The transition from physical forms of payment—such as cash and checks—to electronic alternatives—namely credit and debit cards—has been a hit with consumers, retailers, and credit card issuers alike.  After all, shoppers get resources when they need them without the hassle of carrying large sums of cash; merchants from The Home Depot (HD) to McDonald’s (MCD) to Wal-Mart (WMT) gain speed at the checkout line; while banks—including Bank of America (BAC), Citigroup (C), and JPMorgan Chase (JPM)—and processors generate considerable income for doing little more than acting as middlemen.

It seems, at first glance, like a win-win-win proposition.  Look closer, however, and a different picture starts to emerge; the decades-long, secular shift to credit is starting to exact a toll, with little doubt that it played a considerable part in the recent economic downturn.  Now, the credit card industry’s latest innovations are drawing the ire of consumer watchdogs.  Among their claims: Many of the programs—such as signature-less transactions and contactless payments—were hastily put in place, suffer from serious security deficiencies, and often shift the blame in cases of fraud to the system’s least-powerful stakeholders—consumers.

The recent success of PIN-based debit cards has introduced a new wrinkle: Retailers and credit card companies, typically joined at the hip, are increasingly finding themselves on opposite sides of legal disputes.  That was the case during a 1996 lawsuit against the industry’s twin goliaths MasterCard (MA) and Visa (V), brought on by 20 of the country’s largest retailers.  Settled in 2003 for $3.1 billion, the class-action suit alleged the nation’s two largest electronic payment processors forced merchants to accept their debit cards, which riled retailers because of the higher transaction fees the cards usually carried.

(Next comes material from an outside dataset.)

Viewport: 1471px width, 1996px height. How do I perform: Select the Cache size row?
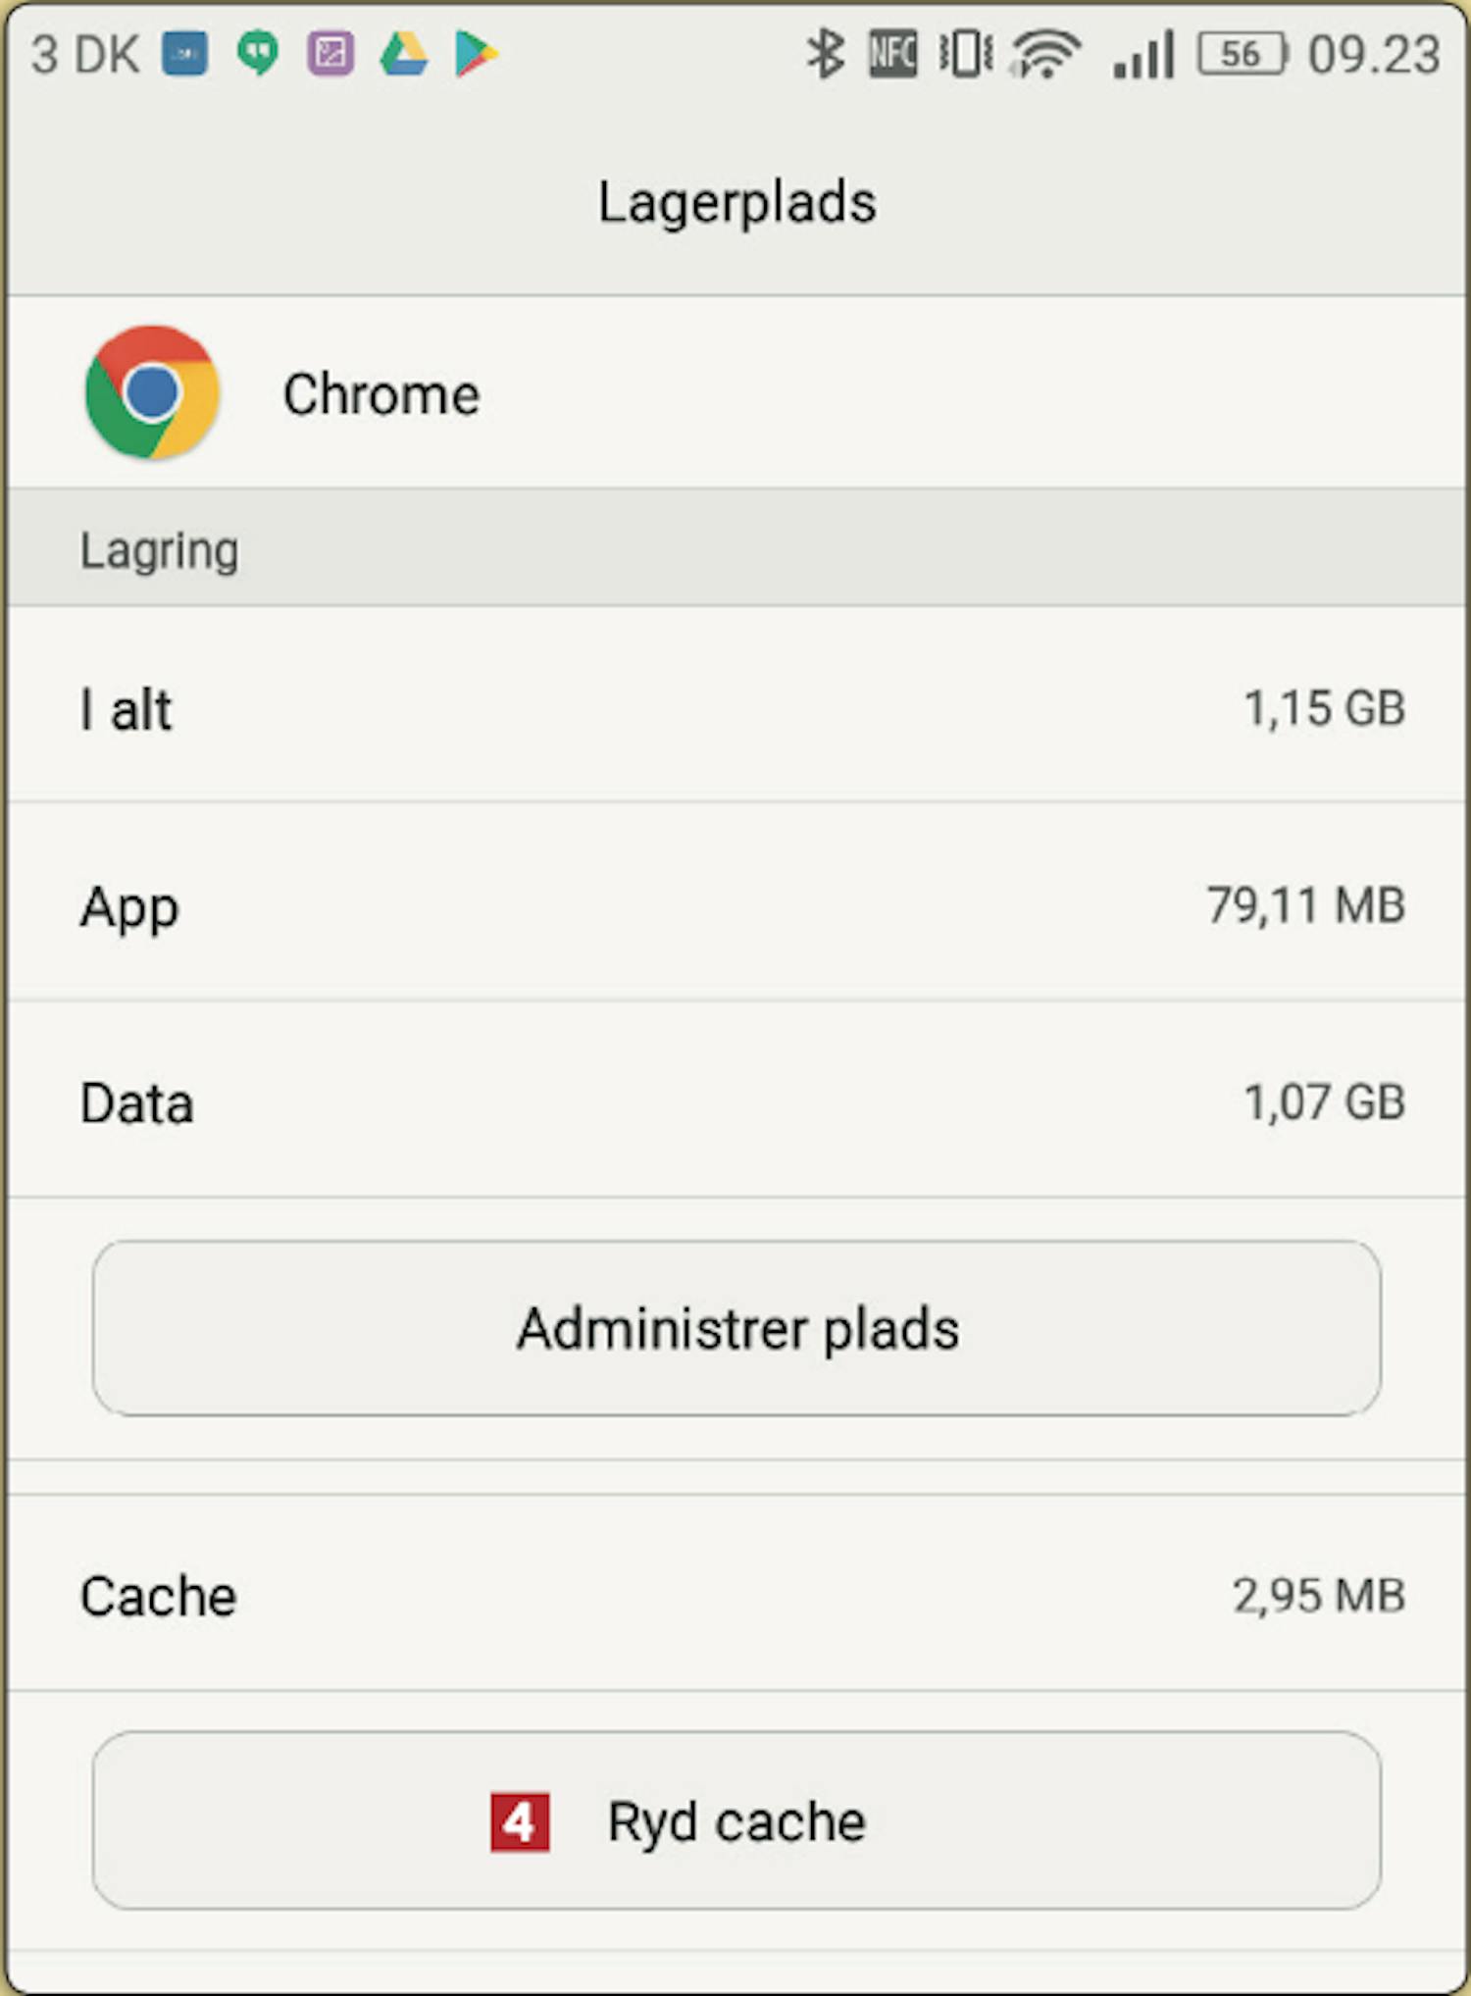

The movement toward e-payments has suffered other setbacks, such as Best Buy’s (BBY) recent decision to opt out of Visa’s contactless payment program.  The platform allows shoppers to pay for items by tapping their card against a specially equipped card reader, but forgoes PINs in favor of `old fashioned’ signatures.  The country’s largest electronics retailer decided to drop out due to elevated transaction fees, as well as longer processing times at checkout.  Some even question the wisdom of Visa’s contactless program altogether, since it seems to run counter to the company’s push away from signatures, and may even cannibalize Visa’s other programs, such as its fast-growing `No Signature Required’ platform.

Near-term challenges aside, the move toward e-payments continues.  Indeed, Visa recently announced that it will cover about 98% of eligible merchants with its signature-less platform by mid-summer, up from roughly 3% today, a move that will no doubt elicit a response from rival MasterCard.  And, despite the government’s plan to promote transparency in the credit card arena, electronic payments—for better or worse—are here to stay.